Simplifying Instant Messaging

ByABC News
August 23, 2001, 10:37 AM

Aug. 24 -- Millions have found "instant messaging" a great way to communicate with friends, relatives and others who are online at the same time.

The problem, however, is that none of the popular instant messaging or IM services AOL's Instant Messenger or AIM, ICQ, Yahoo! Messenger, and Microsoft's MSN Messenger Service can communicate with each other. That means short, text-based messages, or IMs, created on one service can only go to other members of that same service. And for chatters with friends on different IM networks, it means establishing many IM accounts running all the different IM software to access those services.

But maintaining multiple IM accounts may soon be unnecessary.

At the heart of the pending freedom is a protocol still in development by the Internet Engineering Task Force, or IETF, a consortium of computer scientists and programmers that creates and establishes universal standards for the Net.

Make It SIMPLE

Called "SIP for Instant Messaging and Presence Leveraging Extensions," or more succinctly, SIMPLE, the forthcoming IM standard will establish a uniform means for short text-messages sent over the Net.

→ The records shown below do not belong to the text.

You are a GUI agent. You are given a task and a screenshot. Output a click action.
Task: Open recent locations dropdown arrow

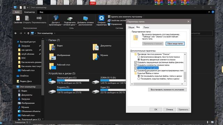click(x=25, y=33)
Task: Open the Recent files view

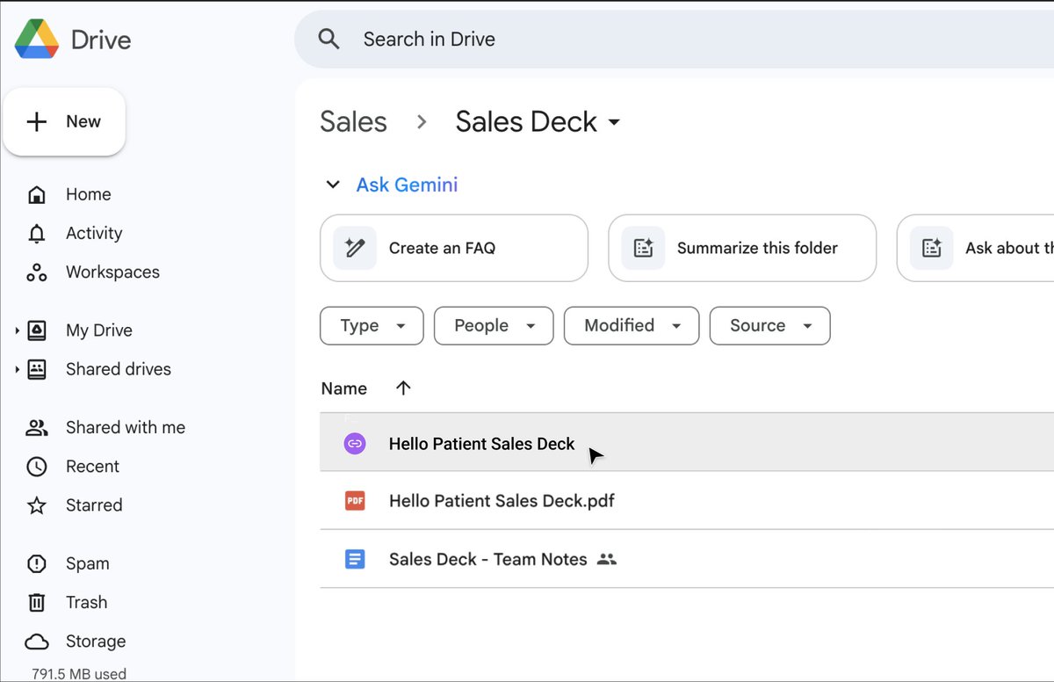Action: (x=92, y=467)
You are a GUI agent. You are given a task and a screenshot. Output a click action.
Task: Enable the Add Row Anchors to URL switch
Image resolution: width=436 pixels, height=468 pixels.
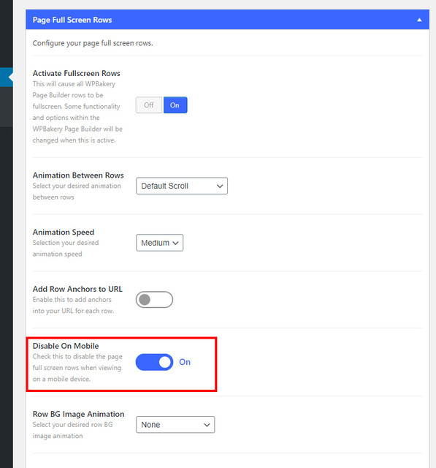point(154,300)
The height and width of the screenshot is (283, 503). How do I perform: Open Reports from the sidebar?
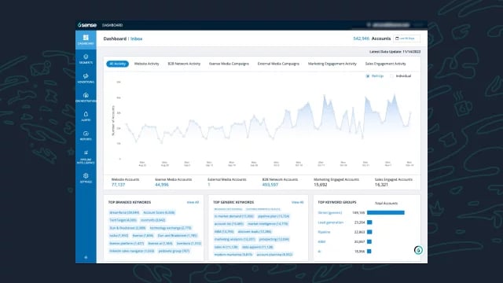coord(86,135)
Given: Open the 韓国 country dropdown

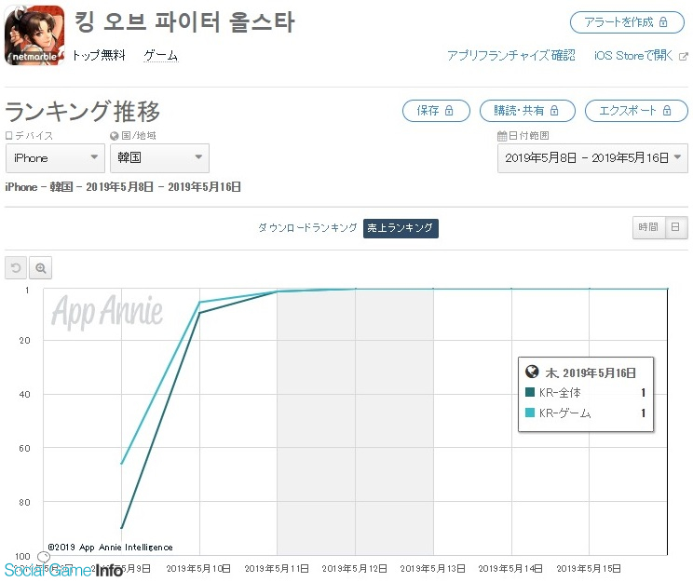Looking at the screenshot, I should pyautogui.click(x=159, y=158).
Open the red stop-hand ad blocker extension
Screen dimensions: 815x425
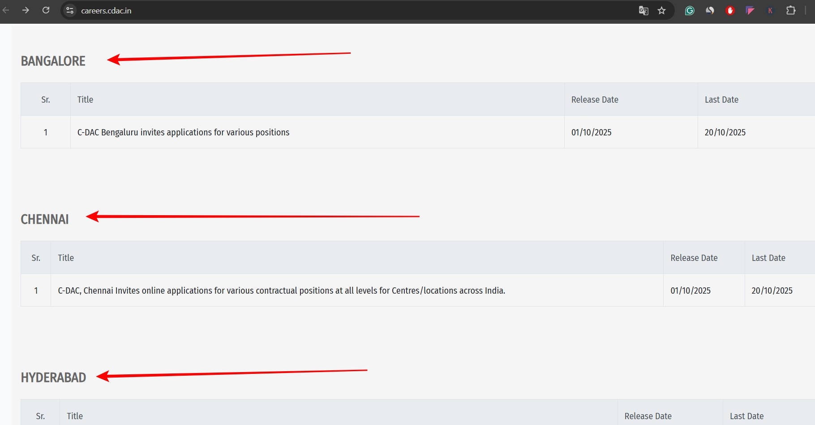(x=730, y=11)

With a common standard in place, IMs could easily travel between different SIMPLE networks just like calls can be carried between Sprint and AT&T phone networks.

Moreover, SIMPLE uses another IETF standard called Session Initiation Protocol, or SIP, which was designed to handle much more complex Net traffic such as digital video and voice. Next generation IMs that use SIMPLE would then be able to handle digital movie files or even telephone-like conversations over a single simple interface.

Make Them Fast

So far, both AOL and Microsoft have expressed support for the emerging standard.

AOL recently announced that it has begun testing a SIMPLE-compliant AIM with Lotus' Sametime messenger, an IM service geared toward corporate networks. And Microsoft plans to add a SIMPLE version of its MSN Messenger service as an integral part of its new Windows XP operating system due out in October.